Изменить стиль страницы

В двух из названных стихотворений встречается мотив «дыхания», имеющий помимо прямого еще и переносный (метафорический) смысл (ср. «еще сомнением дышу», «еще колеблясь и дыша»); «дыхание» здесь, особенно в первом случае, — это метафора «трудного» знания, вернее, невозможности его достижения в земном мире (знак агностической картины мира), что дополнительно побуждает лирического субъекта стремиться к смерти: желать ее или примиряться с ней. В пятом по порядку расположения стихотворении «Смерть», помещенном после всех упомянутых текстов, семантика безысходности значительно смягчается, на него как бы ложится «отсвет» предшествующих стихотворений, где говорилось о духовном или кровном сообществе персонажей после жизни. В «Смерти» говорится: «Слепцы напрасно ищут, где дорога, / Доверясь чувств слепым поводырям; / Но если жизнь базар крикливый бога, /То только смерть его бессмертный храм» (12). В стихотворении «Томительно-призывно и напрасно…» мотива смерти нет, но именно оно как бы дает импульс к последующим размышлениям «я» о загробной встрече.

О том, что эти стихотворения вполне осознанно сгруппированы, свидетельствует рассуждение о них Вл. Соловьева в статье «О лирической поэзии. По поводу стихотворений Фета и Полонского» (1890). Стихотворения «Ты отстрадала, я еще страдаю…», «Томительно-призывно и напрасно…», «Alter ego» автор статьи рассматривает не только как связанные между собой в фабульном плане и объединенные образами «я» и «ты», но и как заключающие в себе сюжетную динамику, движение к обнаружению «истины»: «…бессмертие духа и вечность истинной жизни — еще не ясны для поэта: он еще „дышит сомнением“ и кончает словом „небытие“. Но это только бессилие субъективной мысли, от которого скоро освободит поэта новый подъем истинного вдохновения. <…> В следующем удивительно прекрасном стихотворении луч истинной любви уже явно одолел окружающий сумрак»[1114] (здесь Соловьев имеет в виду финальную строфу «Alter ego»: «У любви есть слова, те слова не умрут. / Нас с тобой ожидает особенный суд; / Он сумеет нас сразу в толпе различить, / И мы вместе придем, нас нельзя разлучить» [11]).

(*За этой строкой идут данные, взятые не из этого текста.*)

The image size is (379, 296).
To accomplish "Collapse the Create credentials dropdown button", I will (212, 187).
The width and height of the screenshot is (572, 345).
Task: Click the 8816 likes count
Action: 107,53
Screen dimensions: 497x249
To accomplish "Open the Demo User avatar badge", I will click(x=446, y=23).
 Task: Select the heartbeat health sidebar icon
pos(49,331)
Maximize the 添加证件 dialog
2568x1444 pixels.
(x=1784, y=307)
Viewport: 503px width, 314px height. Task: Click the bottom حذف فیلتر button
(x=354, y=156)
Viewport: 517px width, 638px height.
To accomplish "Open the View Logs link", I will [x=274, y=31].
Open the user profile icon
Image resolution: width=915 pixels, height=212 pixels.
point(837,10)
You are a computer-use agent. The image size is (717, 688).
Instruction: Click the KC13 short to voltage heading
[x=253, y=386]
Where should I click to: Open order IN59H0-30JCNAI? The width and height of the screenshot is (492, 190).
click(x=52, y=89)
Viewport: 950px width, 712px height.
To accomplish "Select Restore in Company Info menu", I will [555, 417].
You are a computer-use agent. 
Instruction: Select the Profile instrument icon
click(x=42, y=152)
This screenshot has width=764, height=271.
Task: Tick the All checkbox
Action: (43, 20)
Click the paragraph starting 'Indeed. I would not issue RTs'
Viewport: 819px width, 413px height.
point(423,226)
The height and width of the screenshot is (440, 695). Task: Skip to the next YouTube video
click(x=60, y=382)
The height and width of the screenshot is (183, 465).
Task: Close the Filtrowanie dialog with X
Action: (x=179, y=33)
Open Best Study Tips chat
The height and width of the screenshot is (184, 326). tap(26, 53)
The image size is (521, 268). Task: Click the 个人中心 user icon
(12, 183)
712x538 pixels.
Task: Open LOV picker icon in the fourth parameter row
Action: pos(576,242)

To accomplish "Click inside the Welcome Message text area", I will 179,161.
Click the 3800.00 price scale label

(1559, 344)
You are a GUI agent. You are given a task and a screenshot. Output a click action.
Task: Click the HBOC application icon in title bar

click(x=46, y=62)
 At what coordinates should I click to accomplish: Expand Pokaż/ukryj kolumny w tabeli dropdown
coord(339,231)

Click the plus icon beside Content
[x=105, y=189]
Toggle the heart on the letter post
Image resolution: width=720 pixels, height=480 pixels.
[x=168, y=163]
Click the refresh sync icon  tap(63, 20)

Мы можем, таким образом, сделать предварительный вывод о том, что Соловьев явно посягает на фрагментарность как на основополагающий принцип композиции стихотворений Фета. Поэтические тексты, которые писались в разное время и не считались автором частями единого художественного целого, оказываются последовательно сгруппированными не только с точки зрения общности мотивов, но и с позиции развивающегося в них лирического сюжета. Чтобы проверить этот предварительный вывод, обратимся к следующей части раздела «Элегии и думы». Стихотворения «Среди звезд» (1876), «Измучен жизнью, коварством надежды…» и «В тиши и мраке таинственной ночи…» (оба — 1883) образуют следующую небольшую группу текстов, явно противопоставленную предыдущей. Меняется точка зрения лирического субъекта. Он уже не обозревает прошлое и не обращается в будущее, а сосредотачивается преимущественно на настоящем, но взгляд его обращен не на «близких» ему персонажей, а на вселенную. В стихотворении «Среди звезд» «я» ведет диалог со звездами. Описание звезд «многомерно»: они изображены по крайней мере с двух точек зрения. С точки зрения «я»: «Пусть мчитесь вы, как я, покорны мигу, / Рабы, как я, мне прирожденных числ…» (13). И с точки зрения самих звезд: «„…Вот почему, когда дышать так трудно, / Тебе отрадно так поднять чело / С лица земли, где все темно и скудно, / К нам, в нашу глубь, где пышно и светло“» (Там же). Парадоксальность этого стихотворения заключается в том, что слова «я» в первой строфе отражают его убежденность в сходстве, близости человека и звезд: и он, и они — одинаково бренны, не вечны, хотя бренность звезд несоизмерима с бренностью человека (звезды живут гораздо дольше). Однако это знание не приносит «я» облегчения. Наоборот, «облегчение» (впрочем, эксплицитно в тексте не выраженное, оно проявляется в постепенной эмоциональной градации, представленной в последующих строфах) приносит (воображаемый «я»?) монолог звезд, заключающий в себе истину о человеке и преисполненный скрытого высокомерия по отношению к нему («Вы говорите: „Вечность мы, ты миг. // Нам нет числа. Напрасно мыслью жадной / Ты думы вечной догоняешь тень“» <…>).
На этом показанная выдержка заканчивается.